- **WRITTEN INSTRUCTION**
Reproduce the items verbatim from their first line through the line containing "The image size is (748, 611). [71, 520]", including that line.

- **DATA TO USE**
= = = = = = =

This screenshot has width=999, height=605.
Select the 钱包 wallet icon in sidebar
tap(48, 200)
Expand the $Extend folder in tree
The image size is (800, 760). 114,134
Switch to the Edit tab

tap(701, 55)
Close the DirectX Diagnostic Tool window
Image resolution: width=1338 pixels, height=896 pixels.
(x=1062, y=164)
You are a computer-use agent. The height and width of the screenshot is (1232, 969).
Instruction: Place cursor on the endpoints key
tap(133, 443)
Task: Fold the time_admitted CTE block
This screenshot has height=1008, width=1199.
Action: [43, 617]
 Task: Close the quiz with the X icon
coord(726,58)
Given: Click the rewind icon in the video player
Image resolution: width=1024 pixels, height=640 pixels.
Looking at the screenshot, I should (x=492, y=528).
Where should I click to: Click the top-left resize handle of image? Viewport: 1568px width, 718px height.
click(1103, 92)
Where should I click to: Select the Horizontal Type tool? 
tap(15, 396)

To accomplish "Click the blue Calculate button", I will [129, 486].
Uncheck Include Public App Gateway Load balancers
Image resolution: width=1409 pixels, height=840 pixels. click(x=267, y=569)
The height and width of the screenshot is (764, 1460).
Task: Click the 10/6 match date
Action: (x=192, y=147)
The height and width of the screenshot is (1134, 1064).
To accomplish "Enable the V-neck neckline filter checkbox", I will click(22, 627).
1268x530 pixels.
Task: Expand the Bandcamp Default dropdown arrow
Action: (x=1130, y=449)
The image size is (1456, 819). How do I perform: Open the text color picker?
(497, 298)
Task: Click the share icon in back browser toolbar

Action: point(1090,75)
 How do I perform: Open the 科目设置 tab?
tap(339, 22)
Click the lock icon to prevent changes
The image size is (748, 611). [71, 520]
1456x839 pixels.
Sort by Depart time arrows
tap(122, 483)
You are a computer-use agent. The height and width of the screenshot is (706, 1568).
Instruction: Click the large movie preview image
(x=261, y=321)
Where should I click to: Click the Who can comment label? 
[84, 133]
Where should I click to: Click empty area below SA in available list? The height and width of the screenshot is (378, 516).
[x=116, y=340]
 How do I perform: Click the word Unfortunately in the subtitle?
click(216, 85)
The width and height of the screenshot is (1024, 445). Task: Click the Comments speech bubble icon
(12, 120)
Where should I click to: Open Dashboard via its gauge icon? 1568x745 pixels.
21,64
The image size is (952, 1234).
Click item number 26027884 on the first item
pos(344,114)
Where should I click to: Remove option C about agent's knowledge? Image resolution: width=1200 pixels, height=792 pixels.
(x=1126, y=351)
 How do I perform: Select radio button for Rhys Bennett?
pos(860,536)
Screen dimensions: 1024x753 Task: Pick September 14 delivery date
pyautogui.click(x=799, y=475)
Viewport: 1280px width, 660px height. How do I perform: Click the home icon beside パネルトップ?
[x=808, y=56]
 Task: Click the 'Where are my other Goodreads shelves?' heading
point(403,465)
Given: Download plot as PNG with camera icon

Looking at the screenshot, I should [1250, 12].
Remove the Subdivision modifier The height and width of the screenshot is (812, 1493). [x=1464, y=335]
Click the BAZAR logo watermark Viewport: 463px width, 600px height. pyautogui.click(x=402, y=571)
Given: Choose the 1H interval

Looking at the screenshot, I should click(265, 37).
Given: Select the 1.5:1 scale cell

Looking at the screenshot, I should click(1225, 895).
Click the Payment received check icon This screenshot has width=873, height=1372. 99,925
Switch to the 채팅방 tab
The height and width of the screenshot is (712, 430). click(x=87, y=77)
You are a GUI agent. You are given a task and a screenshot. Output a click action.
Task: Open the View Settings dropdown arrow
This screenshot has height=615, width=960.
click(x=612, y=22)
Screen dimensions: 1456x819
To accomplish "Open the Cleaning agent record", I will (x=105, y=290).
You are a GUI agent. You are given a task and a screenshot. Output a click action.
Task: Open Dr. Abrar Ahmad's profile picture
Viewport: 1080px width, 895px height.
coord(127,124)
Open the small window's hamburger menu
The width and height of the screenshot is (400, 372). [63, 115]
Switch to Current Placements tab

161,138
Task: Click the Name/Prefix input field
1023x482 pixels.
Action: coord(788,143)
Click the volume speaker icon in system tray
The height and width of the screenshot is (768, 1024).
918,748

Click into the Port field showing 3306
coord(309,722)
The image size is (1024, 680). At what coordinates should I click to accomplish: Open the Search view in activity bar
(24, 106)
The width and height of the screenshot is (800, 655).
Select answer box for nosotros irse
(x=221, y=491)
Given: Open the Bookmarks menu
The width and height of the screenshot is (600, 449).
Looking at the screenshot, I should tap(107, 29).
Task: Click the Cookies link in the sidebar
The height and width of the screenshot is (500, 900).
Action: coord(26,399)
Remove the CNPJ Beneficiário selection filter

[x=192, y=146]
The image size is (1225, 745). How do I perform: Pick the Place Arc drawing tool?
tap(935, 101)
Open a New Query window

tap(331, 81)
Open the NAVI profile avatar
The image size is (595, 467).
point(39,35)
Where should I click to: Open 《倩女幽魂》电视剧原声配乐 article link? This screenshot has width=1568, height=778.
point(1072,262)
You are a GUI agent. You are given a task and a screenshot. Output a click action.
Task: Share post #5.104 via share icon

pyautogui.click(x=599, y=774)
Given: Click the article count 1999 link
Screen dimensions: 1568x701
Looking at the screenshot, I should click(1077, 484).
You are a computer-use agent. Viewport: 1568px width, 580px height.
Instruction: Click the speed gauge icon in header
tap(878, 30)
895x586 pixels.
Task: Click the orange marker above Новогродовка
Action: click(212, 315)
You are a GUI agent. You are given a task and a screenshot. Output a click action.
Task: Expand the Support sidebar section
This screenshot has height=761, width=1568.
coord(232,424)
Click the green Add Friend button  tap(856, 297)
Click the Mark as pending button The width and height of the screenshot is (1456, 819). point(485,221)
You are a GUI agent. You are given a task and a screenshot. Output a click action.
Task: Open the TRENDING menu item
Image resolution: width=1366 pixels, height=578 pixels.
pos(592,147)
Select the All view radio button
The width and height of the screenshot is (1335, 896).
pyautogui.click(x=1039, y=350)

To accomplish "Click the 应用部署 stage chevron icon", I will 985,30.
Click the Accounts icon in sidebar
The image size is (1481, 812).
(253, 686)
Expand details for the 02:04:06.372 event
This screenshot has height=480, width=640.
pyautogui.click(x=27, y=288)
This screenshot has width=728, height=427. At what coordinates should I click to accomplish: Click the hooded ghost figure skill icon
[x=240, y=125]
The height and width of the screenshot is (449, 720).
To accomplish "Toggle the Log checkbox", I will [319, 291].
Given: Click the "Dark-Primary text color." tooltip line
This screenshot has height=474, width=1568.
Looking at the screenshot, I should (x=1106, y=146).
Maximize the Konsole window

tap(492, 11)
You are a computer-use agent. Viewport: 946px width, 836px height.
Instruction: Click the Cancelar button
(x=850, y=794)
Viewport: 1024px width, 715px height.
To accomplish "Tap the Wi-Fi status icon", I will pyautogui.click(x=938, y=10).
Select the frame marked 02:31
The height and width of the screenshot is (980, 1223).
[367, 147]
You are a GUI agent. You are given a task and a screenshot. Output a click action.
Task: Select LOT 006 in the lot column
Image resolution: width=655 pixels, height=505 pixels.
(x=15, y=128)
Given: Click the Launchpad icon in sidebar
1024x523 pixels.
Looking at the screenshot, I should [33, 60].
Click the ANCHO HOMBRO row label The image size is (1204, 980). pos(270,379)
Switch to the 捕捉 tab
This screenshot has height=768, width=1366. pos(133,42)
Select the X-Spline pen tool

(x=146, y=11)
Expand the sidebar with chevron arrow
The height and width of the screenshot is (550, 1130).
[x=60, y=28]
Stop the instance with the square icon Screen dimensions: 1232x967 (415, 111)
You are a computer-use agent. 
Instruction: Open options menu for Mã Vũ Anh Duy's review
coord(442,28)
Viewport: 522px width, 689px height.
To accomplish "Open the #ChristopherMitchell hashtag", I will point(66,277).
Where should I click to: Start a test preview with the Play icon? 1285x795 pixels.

= = = = = = =

- **FINAL RESULT**
This screenshot has width=999, height=605.
Select the 钱包 wallet icon in sidebar
tap(48, 200)
Expand the $Extend folder in tree
The image size is (800, 760). 114,134
Switch to the Edit tab

tap(701, 55)
Close the DirectX Diagnostic Tool window
Image resolution: width=1338 pixels, height=896 pixels.
(x=1062, y=164)
You are a computer-use agent. The height and width of the screenshot is (1232, 969).
Instruction: Place cursor on the endpoints key
tap(133, 443)
Task: Fold the time_admitted CTE block
This screenshot has height=1008, width=1199.
Action: [43, 617]
 Task: Close the quiz with the X icon
coord(726,58)
Given: Click the rewind icon in the video player
Image resolution: width=1024 pixels, height=640 pixels.
Looking at the screenshot, I should (x=492, y=528).
Where should I click to: Click the top-left resize handle of image? Viewport: 1568px width, 718px height.
click(1103, 92)
Where should I click to: Select the Horizontal Type tool? 
tap(15, 396)

To accomplish "Click the blue Calculate button", I will [129, 486].
Uncheck Include Public App Gateway Load balancers
Image resolution: width=1409 pixels, height=840 pixels. click(x=267, y=569)
The height and width of the screenshot is (764, 1460).
Task: Click the 10/6 match date
Action: (x=192, y=147)
The height and width of the screenshot is (1134, 1064).
To accomplish "Enable the V-neck neckline filter checkbox", I will click(22, 627).
1268x530 pixels.
Task: Expand the Bandcamp Default dropdown arrow
Action: (x=1130, y=449)
The image size is (1456, 819). How do I perform: Open the text color picker?
(497, 298)
Task: Click the share icon in back browser toolbar

Action: point(1090,75)
 How do I perform: Open the 科目设置 tab?
tap(339, 22)
Click the lock icon to prevent changes
The image size is (748, 611). [71, 520]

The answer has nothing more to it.